The obvious shortcoming with these methods is that they gauge complexity by either characters or syllables per word. There are many words that are polysyllabic (three syllables or more) that are easy to understand: distinctive, marketplace, and understand are three examples I just used. There are also monosyllabic (one syllable) words–like daft or dolt–that many people don’t know ( daft means silly, and a dolt is an idiot). To compensate, there are a number of readability tests that categorize words based on their complexity or difficulty.

On the surface, the Gunning fog index seems to be heading in this direction by introducing the concept of complex words; and yet, when you dig a little deeper, you find that it equates complex to any polysyllabic word. So we’re back to the same problem we had before! Why did I bring this up? Because I like where Gunning fog is heading with the idea of a complex word–I just don’t like their definition.

Edgar Dale and Jeanne Chall created a better method in the late 1940s, and it’s aptly named the Dale-Chall readability score. Dale and Chall recognized the limitations of the Flesch-Kincaid readability test and improved it with the concept of difficult words. Their definition of a difficult word is any word a fourth-grade student is not familiar with. They originally created a set of 763 words that were familiar to fourth graders at the time, and anything outside of this set was considered difficult. The list of familiar words was expanded to 3,000 in 1995 (way to go fourth graders!). This is a pretty good plug-and-play test for your NLG engine, but since we’re data scientists, we can do a lot better.

SEE: IT leader’s guide to the future of artificial intelligence (Tech Pro Research)

Breakthrough strategy: A custom-tailored approach

To create a breakthrough solution, you should extend the Dale-Chall idea into a custom-tailored score for your customers. Basing your readability score on education level is a reasonable proxy for most circumstances, but it has a fatal flaw if your customer base spans multiple education levels; you’ll be forced to cater to the lowest education level in your target customer base.

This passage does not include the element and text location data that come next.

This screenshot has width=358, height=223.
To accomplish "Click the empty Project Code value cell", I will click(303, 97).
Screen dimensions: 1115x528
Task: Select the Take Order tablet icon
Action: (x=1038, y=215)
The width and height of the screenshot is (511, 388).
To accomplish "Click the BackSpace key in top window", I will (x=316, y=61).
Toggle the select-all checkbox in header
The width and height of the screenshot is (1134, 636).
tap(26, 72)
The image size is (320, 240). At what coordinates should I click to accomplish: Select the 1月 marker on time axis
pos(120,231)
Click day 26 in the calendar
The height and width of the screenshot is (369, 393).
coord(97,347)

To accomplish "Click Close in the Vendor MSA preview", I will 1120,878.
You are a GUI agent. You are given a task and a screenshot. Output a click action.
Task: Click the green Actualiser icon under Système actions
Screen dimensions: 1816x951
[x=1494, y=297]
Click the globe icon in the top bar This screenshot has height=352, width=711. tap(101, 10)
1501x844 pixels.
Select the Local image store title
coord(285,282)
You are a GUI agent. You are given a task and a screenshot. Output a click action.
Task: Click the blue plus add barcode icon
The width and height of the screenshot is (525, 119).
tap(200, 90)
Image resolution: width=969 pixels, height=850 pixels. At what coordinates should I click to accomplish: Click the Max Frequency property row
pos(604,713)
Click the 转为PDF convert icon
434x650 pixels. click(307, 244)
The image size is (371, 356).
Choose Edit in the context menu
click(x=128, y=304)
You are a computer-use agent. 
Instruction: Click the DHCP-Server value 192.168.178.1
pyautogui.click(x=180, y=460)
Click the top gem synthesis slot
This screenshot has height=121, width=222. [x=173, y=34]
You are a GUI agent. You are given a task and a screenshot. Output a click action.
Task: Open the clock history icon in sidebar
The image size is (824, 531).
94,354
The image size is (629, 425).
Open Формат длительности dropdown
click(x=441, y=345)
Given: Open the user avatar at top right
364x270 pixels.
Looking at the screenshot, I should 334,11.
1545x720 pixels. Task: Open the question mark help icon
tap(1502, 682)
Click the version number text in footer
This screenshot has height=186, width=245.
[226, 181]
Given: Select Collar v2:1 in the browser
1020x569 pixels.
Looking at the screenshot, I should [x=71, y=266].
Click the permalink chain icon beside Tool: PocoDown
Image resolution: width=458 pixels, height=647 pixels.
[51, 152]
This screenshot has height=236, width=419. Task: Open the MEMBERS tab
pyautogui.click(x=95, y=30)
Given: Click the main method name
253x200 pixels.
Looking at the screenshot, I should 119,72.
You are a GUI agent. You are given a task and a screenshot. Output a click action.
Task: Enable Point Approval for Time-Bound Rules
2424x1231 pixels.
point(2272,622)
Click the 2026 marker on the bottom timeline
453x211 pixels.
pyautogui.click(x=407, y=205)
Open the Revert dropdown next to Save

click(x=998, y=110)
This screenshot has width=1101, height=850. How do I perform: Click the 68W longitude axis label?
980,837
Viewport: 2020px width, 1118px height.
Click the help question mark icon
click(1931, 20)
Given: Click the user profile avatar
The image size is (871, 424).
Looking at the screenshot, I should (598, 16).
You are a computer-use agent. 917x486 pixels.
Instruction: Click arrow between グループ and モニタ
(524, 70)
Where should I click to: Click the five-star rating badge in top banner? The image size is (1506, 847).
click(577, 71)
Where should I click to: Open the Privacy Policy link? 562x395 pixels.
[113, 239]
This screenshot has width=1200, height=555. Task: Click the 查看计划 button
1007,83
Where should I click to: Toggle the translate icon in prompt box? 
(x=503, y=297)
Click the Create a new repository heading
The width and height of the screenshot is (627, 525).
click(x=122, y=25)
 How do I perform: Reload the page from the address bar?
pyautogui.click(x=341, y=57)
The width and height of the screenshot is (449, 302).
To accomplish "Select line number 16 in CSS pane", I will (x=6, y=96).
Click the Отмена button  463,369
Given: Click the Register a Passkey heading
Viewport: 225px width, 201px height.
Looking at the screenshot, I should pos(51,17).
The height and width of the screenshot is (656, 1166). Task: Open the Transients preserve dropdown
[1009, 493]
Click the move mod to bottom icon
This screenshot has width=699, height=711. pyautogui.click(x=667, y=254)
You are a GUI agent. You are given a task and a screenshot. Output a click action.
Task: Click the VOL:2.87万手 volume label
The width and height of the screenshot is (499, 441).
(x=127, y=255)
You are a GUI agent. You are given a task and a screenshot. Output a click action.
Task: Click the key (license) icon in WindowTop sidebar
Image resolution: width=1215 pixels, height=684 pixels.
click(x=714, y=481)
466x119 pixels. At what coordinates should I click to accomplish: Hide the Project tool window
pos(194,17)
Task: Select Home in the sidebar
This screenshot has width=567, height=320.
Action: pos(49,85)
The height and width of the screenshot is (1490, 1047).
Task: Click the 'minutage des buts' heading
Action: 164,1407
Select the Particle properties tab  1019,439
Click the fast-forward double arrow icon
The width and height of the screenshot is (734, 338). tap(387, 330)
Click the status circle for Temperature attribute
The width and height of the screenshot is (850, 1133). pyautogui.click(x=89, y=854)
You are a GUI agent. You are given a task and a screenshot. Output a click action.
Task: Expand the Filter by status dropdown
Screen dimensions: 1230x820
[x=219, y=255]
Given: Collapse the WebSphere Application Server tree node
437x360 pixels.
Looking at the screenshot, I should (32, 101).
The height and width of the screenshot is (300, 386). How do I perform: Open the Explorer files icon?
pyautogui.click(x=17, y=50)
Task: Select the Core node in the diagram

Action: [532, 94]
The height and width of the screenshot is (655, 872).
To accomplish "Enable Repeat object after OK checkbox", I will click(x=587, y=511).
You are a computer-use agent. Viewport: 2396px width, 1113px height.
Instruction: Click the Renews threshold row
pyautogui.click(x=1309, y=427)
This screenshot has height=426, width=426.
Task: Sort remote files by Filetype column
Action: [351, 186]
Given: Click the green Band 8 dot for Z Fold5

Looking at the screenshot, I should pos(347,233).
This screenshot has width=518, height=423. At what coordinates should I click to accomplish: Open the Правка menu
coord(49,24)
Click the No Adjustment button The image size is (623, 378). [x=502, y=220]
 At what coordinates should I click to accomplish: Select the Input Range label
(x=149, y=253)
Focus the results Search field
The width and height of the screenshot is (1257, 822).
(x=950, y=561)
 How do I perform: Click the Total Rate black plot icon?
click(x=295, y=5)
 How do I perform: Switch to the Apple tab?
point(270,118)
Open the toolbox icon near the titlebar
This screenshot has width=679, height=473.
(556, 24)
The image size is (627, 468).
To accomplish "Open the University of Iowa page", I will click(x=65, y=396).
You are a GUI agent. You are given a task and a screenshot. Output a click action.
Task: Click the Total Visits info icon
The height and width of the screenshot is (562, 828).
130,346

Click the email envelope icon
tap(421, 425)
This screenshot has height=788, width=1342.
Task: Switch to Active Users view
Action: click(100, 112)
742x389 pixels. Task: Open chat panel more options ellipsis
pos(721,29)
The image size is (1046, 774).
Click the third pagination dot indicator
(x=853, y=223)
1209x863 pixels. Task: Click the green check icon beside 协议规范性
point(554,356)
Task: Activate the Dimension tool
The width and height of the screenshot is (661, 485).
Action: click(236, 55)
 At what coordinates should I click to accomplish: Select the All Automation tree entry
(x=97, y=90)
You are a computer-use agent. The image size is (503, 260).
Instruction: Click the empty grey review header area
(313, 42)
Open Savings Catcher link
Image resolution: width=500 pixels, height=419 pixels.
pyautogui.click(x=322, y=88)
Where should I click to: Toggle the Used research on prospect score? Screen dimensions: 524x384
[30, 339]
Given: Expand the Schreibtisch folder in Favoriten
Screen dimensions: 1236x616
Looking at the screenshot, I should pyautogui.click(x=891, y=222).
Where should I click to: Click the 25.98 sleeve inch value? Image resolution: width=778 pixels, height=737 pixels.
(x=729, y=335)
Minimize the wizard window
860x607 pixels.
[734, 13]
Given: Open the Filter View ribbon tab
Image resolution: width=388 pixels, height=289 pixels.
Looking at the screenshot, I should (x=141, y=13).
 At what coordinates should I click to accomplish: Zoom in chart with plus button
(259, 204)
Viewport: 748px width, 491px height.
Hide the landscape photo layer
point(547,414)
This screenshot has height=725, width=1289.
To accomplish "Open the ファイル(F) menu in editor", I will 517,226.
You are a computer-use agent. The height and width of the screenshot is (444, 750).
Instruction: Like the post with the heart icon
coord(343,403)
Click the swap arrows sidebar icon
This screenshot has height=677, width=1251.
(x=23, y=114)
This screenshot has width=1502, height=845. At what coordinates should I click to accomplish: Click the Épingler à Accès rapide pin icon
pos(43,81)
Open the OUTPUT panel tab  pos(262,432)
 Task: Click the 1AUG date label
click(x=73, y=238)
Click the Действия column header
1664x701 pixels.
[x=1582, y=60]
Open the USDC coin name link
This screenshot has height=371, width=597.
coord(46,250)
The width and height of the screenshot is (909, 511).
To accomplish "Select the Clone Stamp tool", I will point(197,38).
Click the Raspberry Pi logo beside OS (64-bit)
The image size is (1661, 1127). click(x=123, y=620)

The Oregon Department of Administrative Services instructs its writers to write at a 10th-grade reading level, especially when addressing governors, legislators, and news people (this is the minimum standard that’s recommended). I’m quite sure many in this audience are educated well past 10th grade, but the popular wisdom is to dumb down your language so it’s easier to read and understand. I wholeheartedly disagree. I enjoy and appreciate college-level texts much more than anything that’s been dumbed down.

Instead, you should understand what your target audience is talking about and create your own score. Scan, collect, and organize the exact words that your target audience is using now. With a brute-force, big data approach, you won’t even have to vet this with your target audience–just ensure a very large sample that accurately represents the discussions your target audience is currently having. You should use this to build your set of familiar words and, by inversion, you can determine the number of difficult words your solution is about to utter. Then use advanced math or a learning algorithm to figure out the rest of the formula, and voila–your scoring algorithm is alive and functional.

SEE: Hilary Mason: Use data science and machine intelligence to build a better future (TechRepublic)


The rise in popularity of computers and other systems that can hold a conversation with humans has forced data scientists into a position of ensuring that the conversation is both understood and appreciated. If your system talks over customers’ heads, they’ll be lost; if it talks under customers’ education levels, they won’t appreciate or respect it. Your goal is to design a system that talks directly at their level.

To do this, you must know the discussions your target customers are having and use that information to build a filter for your NLG system that will prevent it from saying the wrong thing. This is one area where computers can really outshine humans.

Don’t you wish your colleagues could apply a readability test in real time when talking to you?